Monday, May 27, 2024

Spying for China

Why Do Chinese Spies Keep Getting Sweetheart Deals?

Why is a CIA traitor caught on video getting a deal instead of life in prison?

Lately, there has been a rash of cases in which people in the military and intelligence community were caught spying for Communist China and handing over significant information to the enemy.

And then got slaps on the wrist.

A U.S. Navy service member was sentenced today to 27 months in prison and ordered to pay a $5,500 fine for transmitting sensitive U.S. military information to an intelligence officer from the People’s Republic of China (PRC) in exchange for bribery payments.

According to court documents, Petty Officer Wenheng Zhao, 26, aka Thomas Zhao, of Monterey Park, California, pleaded guilty in October 2023 to one count of conspiring with the intelligence officer and one count of receiving a bribe.

27 months in prison and a fine smaller than the bribes he got from China.

But in the past, there had been arguments that plea deals had to be cut because the evidence wasn’t airtight. But what happens when the evidence is right there on video?
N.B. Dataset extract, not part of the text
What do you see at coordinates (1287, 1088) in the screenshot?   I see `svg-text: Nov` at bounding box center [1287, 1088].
A former CIA officer and contract linguist for the FBI accused of spying for China for at least a decade pleaded guilty Friday in a federal courtroom in Honolulu.

Alexander Yuk Ching Ma, 72, has been in custody since his arrest in August 2020. The U.S. Justice Department said in a court filing it amassed “a war chest of damning evidence” against him, including an hourlong video of Ma and an older relative — also a former CIA officer — providing classified information to intelligence officers with China’s Ministry of State Security in 2001.
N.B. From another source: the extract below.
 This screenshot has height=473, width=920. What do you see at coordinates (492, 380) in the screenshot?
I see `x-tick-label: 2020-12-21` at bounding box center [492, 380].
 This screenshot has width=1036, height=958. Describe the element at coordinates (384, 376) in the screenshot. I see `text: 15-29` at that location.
The video shows Ma counting the $50,000 received from the Chinese agents for his service, prosecutors said.

During a sting operation, he accepted thousands of dollars in cash in exchange for past espionage activities, and he told an undercover FBI agent posing as a Chinese intelligence officer that he wanted to see the “motherland” succeed, prosecutors said.

The secrets he was accused of providing included information about CIA sources and assets, international operations, secure communication practices and operational tradecraft, charging documents said.

As part of an agreement with prosecutors, Ma pleaded guilty Friday to a count of conspiracy to gather or deliver national defense information to a foreign government. The deal calls for a 10-year sentence, but a judge will have the final say at Ma’s sentencing scheduled for Sept. 11. Without the deal, he faced life in prison.

So why was there a deal?

There couldn’t possibly be any more evidence against him. Everything is there on video. What exactly did prosecutors need from Ma that required them to make a deal with him, and potentially cut his sentence from life in prison to 10 years (and that’s if the judge doesn’t decide to give him a pass anyway) that required this deal?

This is the equivalent of taping a serial killer at work and then discussing why he loves killing people, and then cutting a plea deal for 10 years.

It makes no sense. And I have to wonder if the Biden administration’s people don’t have a hand in this.